» **What this task involves**:
Set down each record exactly as written.

[Collected data entries]
═══

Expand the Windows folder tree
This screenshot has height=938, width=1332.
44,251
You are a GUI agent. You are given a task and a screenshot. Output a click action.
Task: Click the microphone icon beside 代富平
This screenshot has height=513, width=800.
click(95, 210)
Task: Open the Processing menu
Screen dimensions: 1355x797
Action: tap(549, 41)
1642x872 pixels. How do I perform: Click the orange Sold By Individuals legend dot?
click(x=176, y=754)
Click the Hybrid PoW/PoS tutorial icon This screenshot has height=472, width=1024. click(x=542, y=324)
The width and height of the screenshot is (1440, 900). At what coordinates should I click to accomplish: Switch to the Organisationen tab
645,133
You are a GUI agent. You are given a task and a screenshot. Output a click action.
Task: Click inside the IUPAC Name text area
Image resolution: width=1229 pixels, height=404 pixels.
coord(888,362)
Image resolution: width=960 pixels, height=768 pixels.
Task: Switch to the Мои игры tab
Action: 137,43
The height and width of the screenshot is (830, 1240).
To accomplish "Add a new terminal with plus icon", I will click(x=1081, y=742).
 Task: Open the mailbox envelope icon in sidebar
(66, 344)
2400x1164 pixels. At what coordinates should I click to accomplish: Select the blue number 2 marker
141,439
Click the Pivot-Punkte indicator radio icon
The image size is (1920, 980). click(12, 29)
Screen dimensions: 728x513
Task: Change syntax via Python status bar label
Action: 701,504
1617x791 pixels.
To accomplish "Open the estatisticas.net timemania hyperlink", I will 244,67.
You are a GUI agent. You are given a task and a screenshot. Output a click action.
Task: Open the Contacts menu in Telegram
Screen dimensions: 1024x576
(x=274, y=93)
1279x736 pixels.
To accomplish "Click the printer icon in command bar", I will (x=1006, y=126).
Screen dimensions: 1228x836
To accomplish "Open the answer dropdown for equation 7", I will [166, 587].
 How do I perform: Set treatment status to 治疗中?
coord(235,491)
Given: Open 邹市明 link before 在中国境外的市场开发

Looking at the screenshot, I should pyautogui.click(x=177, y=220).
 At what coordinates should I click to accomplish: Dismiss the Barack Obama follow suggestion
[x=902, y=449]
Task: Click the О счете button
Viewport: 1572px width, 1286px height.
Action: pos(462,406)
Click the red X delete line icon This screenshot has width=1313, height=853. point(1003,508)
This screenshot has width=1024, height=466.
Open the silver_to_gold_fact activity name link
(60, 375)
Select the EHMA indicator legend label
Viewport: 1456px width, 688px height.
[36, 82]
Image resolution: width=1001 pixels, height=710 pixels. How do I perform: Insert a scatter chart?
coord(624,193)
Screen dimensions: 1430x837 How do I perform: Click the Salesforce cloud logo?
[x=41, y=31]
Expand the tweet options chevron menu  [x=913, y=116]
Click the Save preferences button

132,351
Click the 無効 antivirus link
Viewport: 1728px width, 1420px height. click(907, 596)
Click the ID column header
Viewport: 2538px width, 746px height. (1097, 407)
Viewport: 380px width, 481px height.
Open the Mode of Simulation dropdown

═══

» **Answer space**:
Expand the Windows folder tree
This screenshot has height=938, width=1332.
44,251
You are a GUI agent. You are given a task and a screenshot. Output a click action.
Task: Click the microphone icon beside 代富平
This screenshot has height=513, width=800.
click(95, 210)
Task: Open the Processing menu
Screen dimensions: 1355x797
Action: tap(549, 41)
1642x872 pixels. How do I perform: Click the orange Sold By Individuals legend dot?
click(x=176, y=754)
Click the Hybrid PoW/PoS tutorial icon This screenshot has height=472, width=1024. click(x=542, y=324)
The width and height of the screenshot is (1440, 900). At what coordinates should I click to accomplish: Switch to the Organisationen tab
645,133
You are a GUI agent. You are given a task and a screenshot. Output a click action.
Task: Click inside the IUPAC Name text area
Image resolution: width=1229 pixels, height=404 pixels.
coord(888,362)
Image resolution: width=960 pixels, height=768 pixels.
Task: Switch to the Мои игры tab
Action: 137,43
The height and width of the screenshot is (830, 1240).
To accomplish "Add a new terminal with plus icon", I will click(x=1081, y=742).
 Task: Open the mailbox envelope icon in sidebar
(66, 344)
2400x1164 pixels. At what coordinates should I click to accomplish: Select the blue number 2 marker
141,439
Click the Pivot-Punkte indicator radio icon
The image size is (1920, 980). click(12, 29)
Screen dimensions: 728x513
Task: Change syntax via Python status bar label
Action: 701,504
1617x791 pixels.
To accomplish "Open the estatisticas.net timemania hyperlink", I will 244,67.
You are a GUI agent. You are given a task and a screenshot. Output a click action.
Task: Open the Contacts menu in Telegram
Screen dimensions: 1024x576
(x=274, y=93)
1279x736 pixels.
To accomplish "Click the printer icon in command bar", I will (x=1006, y=126).
Screen dimensions: 1228x836
To accomplish "Open the answer dropdown for equation 7", I will [166, 587].
 How do I perform: Set treatment status to 治疗中?
coord(235,491)
Given: Open 邹市明 link before 在中国境外的市场开发

Looking at the screenshot, I should pyautogui.click(x=177, y=220).
 At what coordinates should I click to accomplish: Dismiss the Barack Obama follow suggestion
[x=902, y=449]
Task: Click the О счете button
Viewport: 1572px width, 1286px height.
Action: pos(462,406)
Click the red X delete line icon This screenshot has width=1313, height=853. point(1003,508)
This screenshot has width=1024, height=466.
Open the silver_to_gold_fact activity name link
(60, 375)
Select the EHMA indicator legend label
Viewport: 1456px width, 688px height.
[36, 82]
Image resolution: width=1001 pixels, height=710 pixels. How do I perform: Insert a scatter chart?
coord(624,193)
Screen dimensions: 1430x837 How do I perform: Click the Salesforce cloud logo?
[x=41, y=31]
Expand the tweet options chevron menu  [x=913, y=116]
Click the Save preferences button

132,351
Click the 無効 antivirus link
Viewport: 1728px width, 1420px height. click(907, 596)
Click the ID column header
Viewport: 2538px width, 746px height. (1097, 407)
Viewport: 380px width, 481px height.
Open the Mode of Simulation dropdown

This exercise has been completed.